**TEXTO DE LECTURA:**
——

XXVII Domingo del T.O. (Mt 21,33-43) - Ciclo A: No Matarás



José Luis Martín Descalzo, cuenta algo muy bello. Se trata del conocido escritor “José María Gironella”, quien el 6 de enero de 1936, siendo todavía un muchacho, debió de huir de su querida Gerona, atravesando los pirineos que separan a Francia y España. Su mismo padre le acompañó hasta la frontera. Al pasar, la gerdarmería francesa le detiene y le registra.
Con gran sorpresa, José María se encuentra con un papelito escrito por su padre y metido a hurtadillas en el bolsillo del pantalón. Sólo contenía una frase: “No mates a nadie, hijo. Tu padre, Joaquín”.

Martín Descalzo comenta el hecho diciendo “Aquel hombre sabía la verdad: matar es mucho más mortal que morir. Se mueren mucho más los que matan que los que caen muertos. “Joaquín no quería que su hijo regresara con el alma muerta y el corazón convertido en quién sabe que piedra”.

Me viene el recuerdo de esta historia, hoy que leemos este Evangelio de los “viñadores homicidas”. Y hasta se me ocurre que, al bautizarnos, en vez de esas velas de recuerdo, a todos nos debieran meter un papelito en el bolsillo del corazón que dijese solamente esto: “Hijo, no mates a Dios en tu corazón”. No sólo los hombres corremos el peligro de que nos maten. También Dios hoy está en peligro. Y desde que F. Nietsche se atrevió a ponerle ya el epitafio de muerto todos le seguimos matando de una manera u otra.



Es la gran tentación de la cultura actual. Matar a Dios. Silenciar a Dios. Porque sólo así el hombre y el mundo podrán lograr su verdadera libertad e independencia. Desde que el hombre descubre su libertad y autonomía, su gran tentación es la de eliminar a Dios. Para ellos, Dios es el gran enemigo del hombre y de su libertad. Matar a Dios para que viva el hombre.



Pero, como decía Martín Descalzo, más muere el que mata que el que muere. Y cuando matamos a Dios, terminamos por morirnos nosotros mismos. Porque sin Dios ¿qué es y qué sentido tiene el hombre?” Destruida la brújula y destruido el faro, ¿a dónde nos dirigimos?



Hay muchas maneras de matar a Dios.

La primera, el silencio sobre Dios.

——

**REGISTROS DE ENTRADA:**

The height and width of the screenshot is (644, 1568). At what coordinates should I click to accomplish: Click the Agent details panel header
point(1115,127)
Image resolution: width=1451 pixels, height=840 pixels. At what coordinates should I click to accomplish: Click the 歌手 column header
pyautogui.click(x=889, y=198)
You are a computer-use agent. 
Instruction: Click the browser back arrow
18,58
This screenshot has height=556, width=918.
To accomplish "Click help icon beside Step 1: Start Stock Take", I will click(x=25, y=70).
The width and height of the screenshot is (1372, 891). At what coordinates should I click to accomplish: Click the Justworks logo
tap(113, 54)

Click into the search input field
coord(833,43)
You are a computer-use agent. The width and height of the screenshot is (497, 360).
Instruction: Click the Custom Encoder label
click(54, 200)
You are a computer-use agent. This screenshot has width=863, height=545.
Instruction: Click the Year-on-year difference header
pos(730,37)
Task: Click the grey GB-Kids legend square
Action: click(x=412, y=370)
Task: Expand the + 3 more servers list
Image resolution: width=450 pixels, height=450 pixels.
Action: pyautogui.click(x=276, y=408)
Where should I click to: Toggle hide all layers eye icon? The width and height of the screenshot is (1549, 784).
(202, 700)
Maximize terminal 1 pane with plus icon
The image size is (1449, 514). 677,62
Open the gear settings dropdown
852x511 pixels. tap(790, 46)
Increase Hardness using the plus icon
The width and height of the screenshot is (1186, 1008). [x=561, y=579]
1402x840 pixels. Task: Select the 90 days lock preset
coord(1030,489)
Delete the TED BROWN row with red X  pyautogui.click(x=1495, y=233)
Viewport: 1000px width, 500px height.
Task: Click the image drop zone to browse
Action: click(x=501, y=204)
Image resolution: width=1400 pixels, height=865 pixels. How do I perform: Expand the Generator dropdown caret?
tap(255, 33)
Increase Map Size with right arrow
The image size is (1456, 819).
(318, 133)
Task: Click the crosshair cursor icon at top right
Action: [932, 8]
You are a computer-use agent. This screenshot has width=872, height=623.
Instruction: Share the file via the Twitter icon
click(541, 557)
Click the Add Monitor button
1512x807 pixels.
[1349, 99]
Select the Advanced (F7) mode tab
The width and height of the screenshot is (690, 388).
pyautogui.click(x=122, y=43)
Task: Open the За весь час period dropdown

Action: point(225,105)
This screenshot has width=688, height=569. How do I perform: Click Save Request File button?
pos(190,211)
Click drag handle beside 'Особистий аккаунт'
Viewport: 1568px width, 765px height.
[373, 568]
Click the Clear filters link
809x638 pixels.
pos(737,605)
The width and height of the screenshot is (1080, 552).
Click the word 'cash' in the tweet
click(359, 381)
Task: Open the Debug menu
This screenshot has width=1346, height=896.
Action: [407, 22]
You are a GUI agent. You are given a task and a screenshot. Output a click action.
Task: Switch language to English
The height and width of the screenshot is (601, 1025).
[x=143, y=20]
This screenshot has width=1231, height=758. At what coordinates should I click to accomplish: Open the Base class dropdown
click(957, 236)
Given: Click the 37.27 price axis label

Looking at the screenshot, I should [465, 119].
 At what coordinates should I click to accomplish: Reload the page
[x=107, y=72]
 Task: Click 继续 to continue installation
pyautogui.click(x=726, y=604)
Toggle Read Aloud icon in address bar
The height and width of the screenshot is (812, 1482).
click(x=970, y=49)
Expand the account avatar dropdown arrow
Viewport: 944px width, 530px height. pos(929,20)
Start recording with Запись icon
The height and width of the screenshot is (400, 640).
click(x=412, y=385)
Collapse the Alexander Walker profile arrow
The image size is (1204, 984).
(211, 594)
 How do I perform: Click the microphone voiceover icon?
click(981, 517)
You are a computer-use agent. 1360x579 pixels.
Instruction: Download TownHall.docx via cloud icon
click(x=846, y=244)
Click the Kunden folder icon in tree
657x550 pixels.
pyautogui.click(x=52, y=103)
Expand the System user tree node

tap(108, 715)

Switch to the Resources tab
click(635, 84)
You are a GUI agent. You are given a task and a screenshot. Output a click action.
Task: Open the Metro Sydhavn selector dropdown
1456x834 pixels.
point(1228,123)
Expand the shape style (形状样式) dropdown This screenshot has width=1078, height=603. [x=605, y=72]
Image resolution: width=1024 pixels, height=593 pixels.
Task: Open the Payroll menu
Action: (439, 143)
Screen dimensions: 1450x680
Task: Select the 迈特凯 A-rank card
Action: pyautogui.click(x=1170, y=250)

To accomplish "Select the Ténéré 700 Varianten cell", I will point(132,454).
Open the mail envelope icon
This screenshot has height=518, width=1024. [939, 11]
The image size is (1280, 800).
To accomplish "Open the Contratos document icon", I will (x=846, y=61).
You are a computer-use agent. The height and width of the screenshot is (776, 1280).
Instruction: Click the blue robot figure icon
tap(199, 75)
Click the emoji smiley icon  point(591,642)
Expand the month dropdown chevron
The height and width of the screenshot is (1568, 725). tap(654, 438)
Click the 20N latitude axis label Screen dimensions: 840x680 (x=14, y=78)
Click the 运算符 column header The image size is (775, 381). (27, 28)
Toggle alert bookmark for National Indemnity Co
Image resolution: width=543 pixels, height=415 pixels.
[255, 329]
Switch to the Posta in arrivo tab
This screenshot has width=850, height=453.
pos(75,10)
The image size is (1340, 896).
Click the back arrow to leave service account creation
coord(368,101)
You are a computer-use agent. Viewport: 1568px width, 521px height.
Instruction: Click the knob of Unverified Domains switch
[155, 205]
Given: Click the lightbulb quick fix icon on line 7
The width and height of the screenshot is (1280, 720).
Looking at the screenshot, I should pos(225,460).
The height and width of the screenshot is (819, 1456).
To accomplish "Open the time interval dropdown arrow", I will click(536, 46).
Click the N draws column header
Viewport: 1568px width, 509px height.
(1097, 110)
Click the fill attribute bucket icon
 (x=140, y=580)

——

**TAREAS:**
- A) Traduce al inglés esta oración del texto de lectura: "Hay muchas maneras de matar a Dios."
- B) Cuenta las líneas de los registros en las que aparece la palabra "arrow". Responde solo con el número.

**RESPUESTAS POR TAREA:**
- A) There are many ways to kill God.

- B) 6